▸ **RECORDS FOR PROCESSING**

==================================================

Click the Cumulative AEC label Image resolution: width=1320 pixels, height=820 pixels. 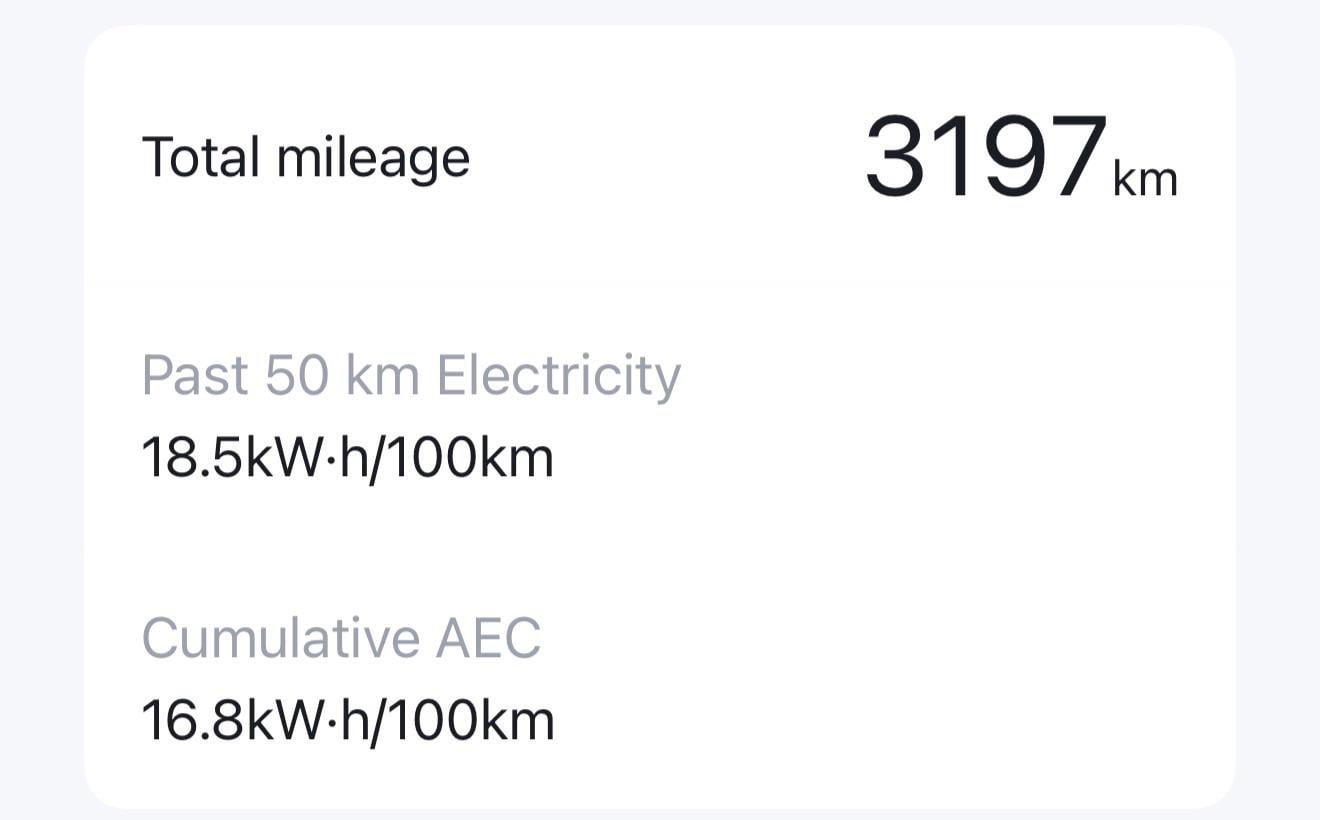coord(341,638)
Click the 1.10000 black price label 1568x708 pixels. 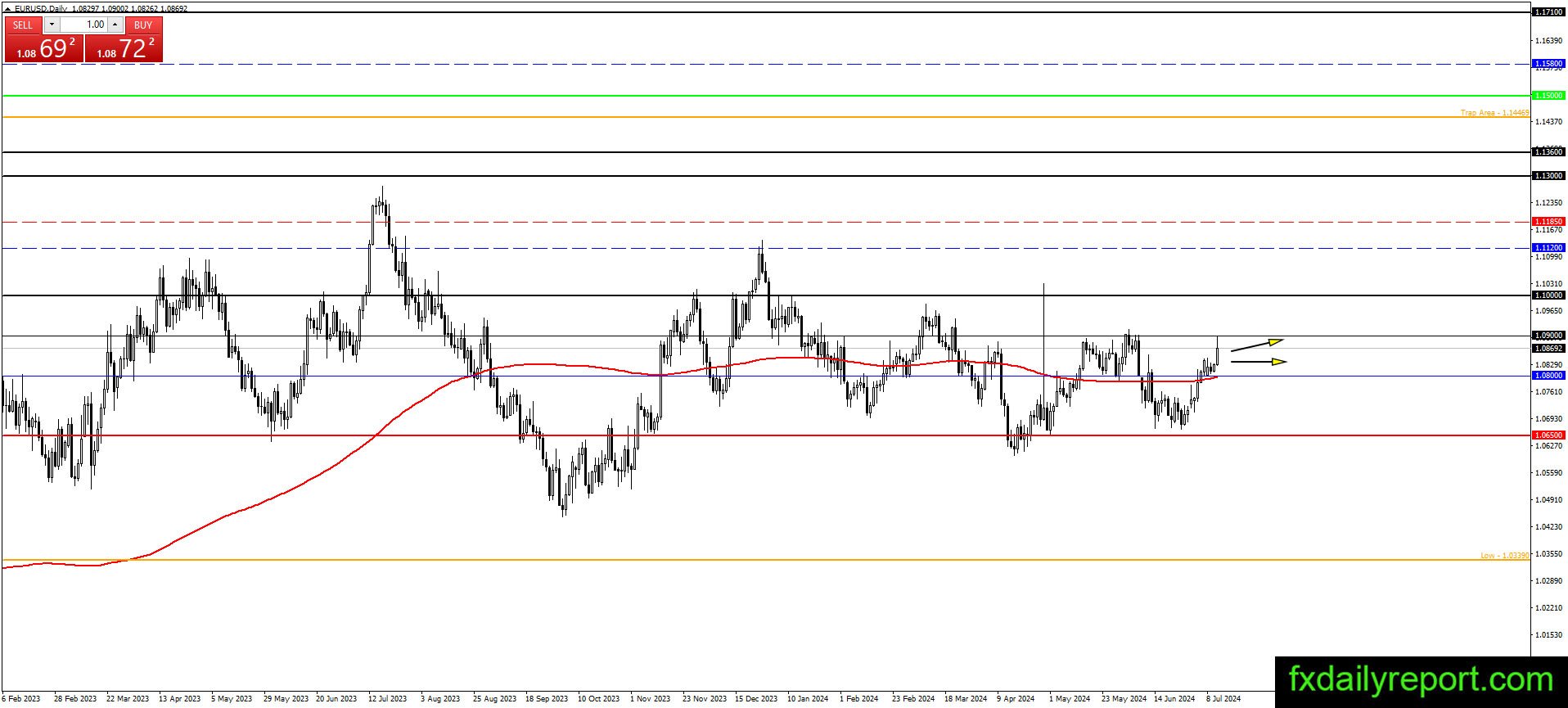click(x=1548, y=295)
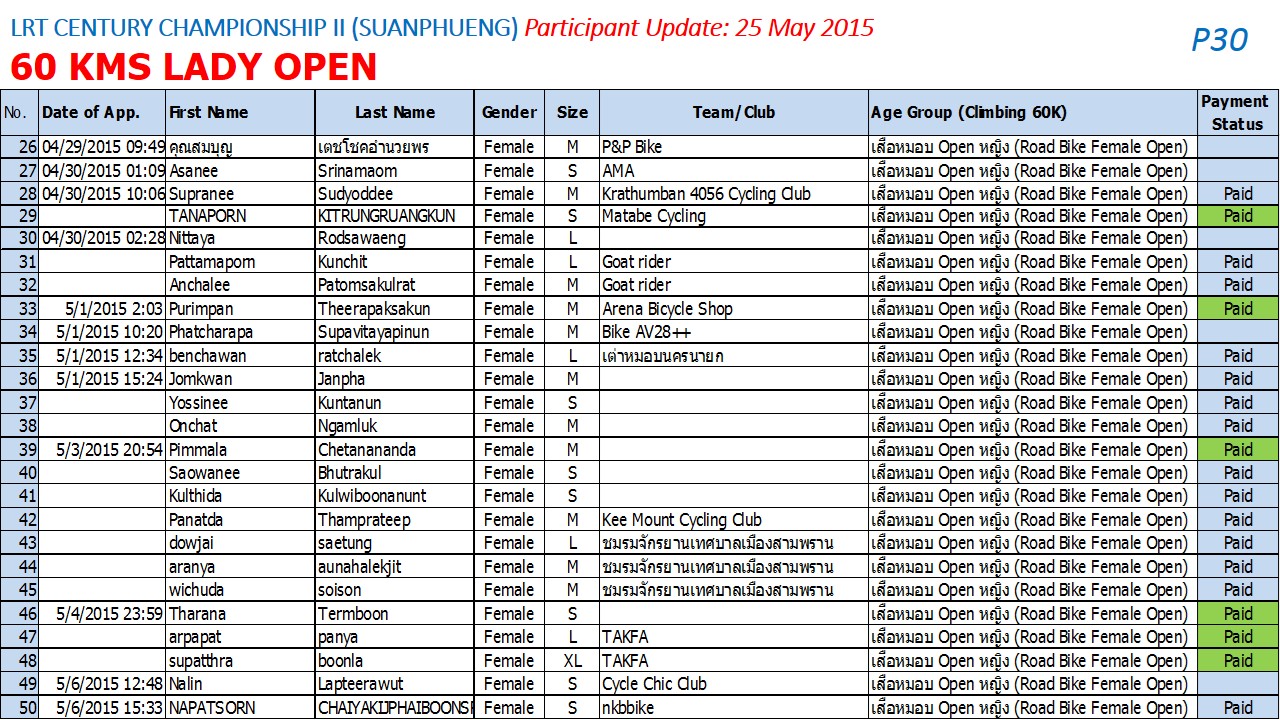1280x720 pixels.
Task: Click the green Paid cell for Purimpan
Action: [1238, 309]

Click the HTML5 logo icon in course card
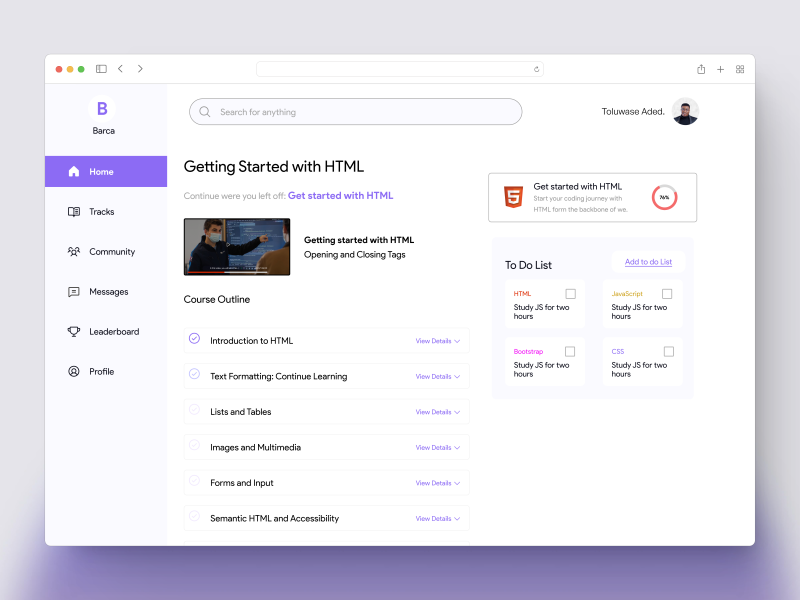[512, 197]
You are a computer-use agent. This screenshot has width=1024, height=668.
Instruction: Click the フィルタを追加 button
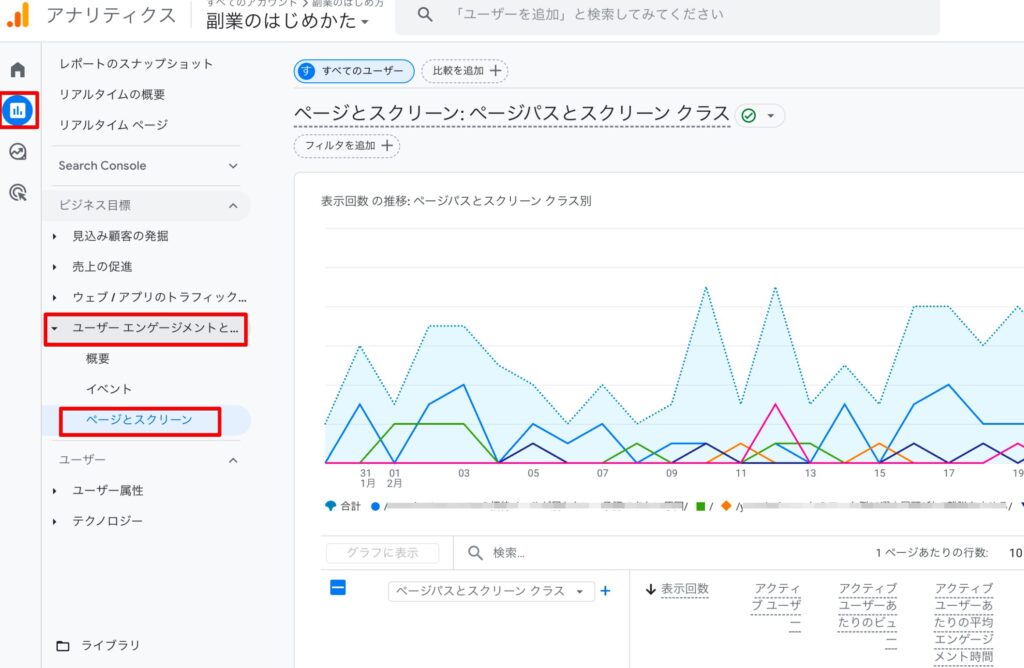tap(346, 146)
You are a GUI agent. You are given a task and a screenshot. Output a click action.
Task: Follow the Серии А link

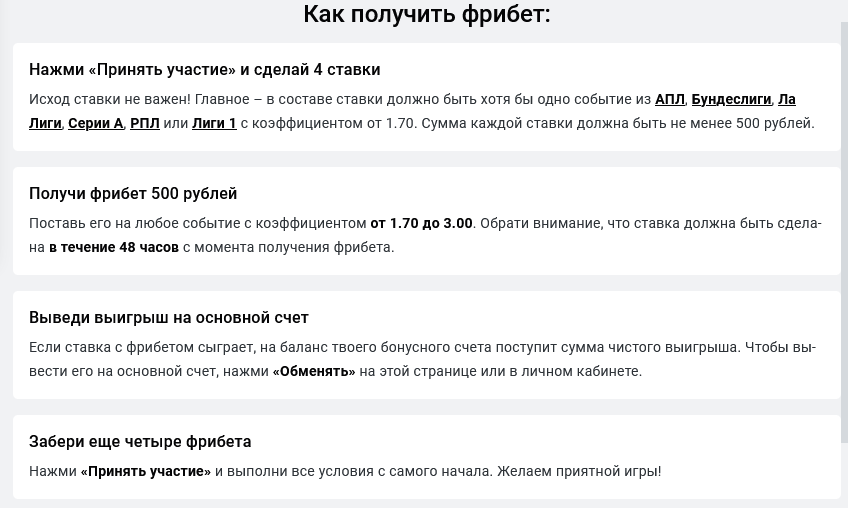(x=95, y=123)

==================================================

▸ **WORK TO COMPLETE**
Starting at the line with "You are a GUI" and stopping at the final line of the material, reproduce each line exactly, both ends included. Leave the pictures out.

▸ **WRITTEN ANSWER**
You are a GUI agent. You are given a task and a screenshot. Output a click action.
Task: Follow the Серии А link

(x=95, y=123)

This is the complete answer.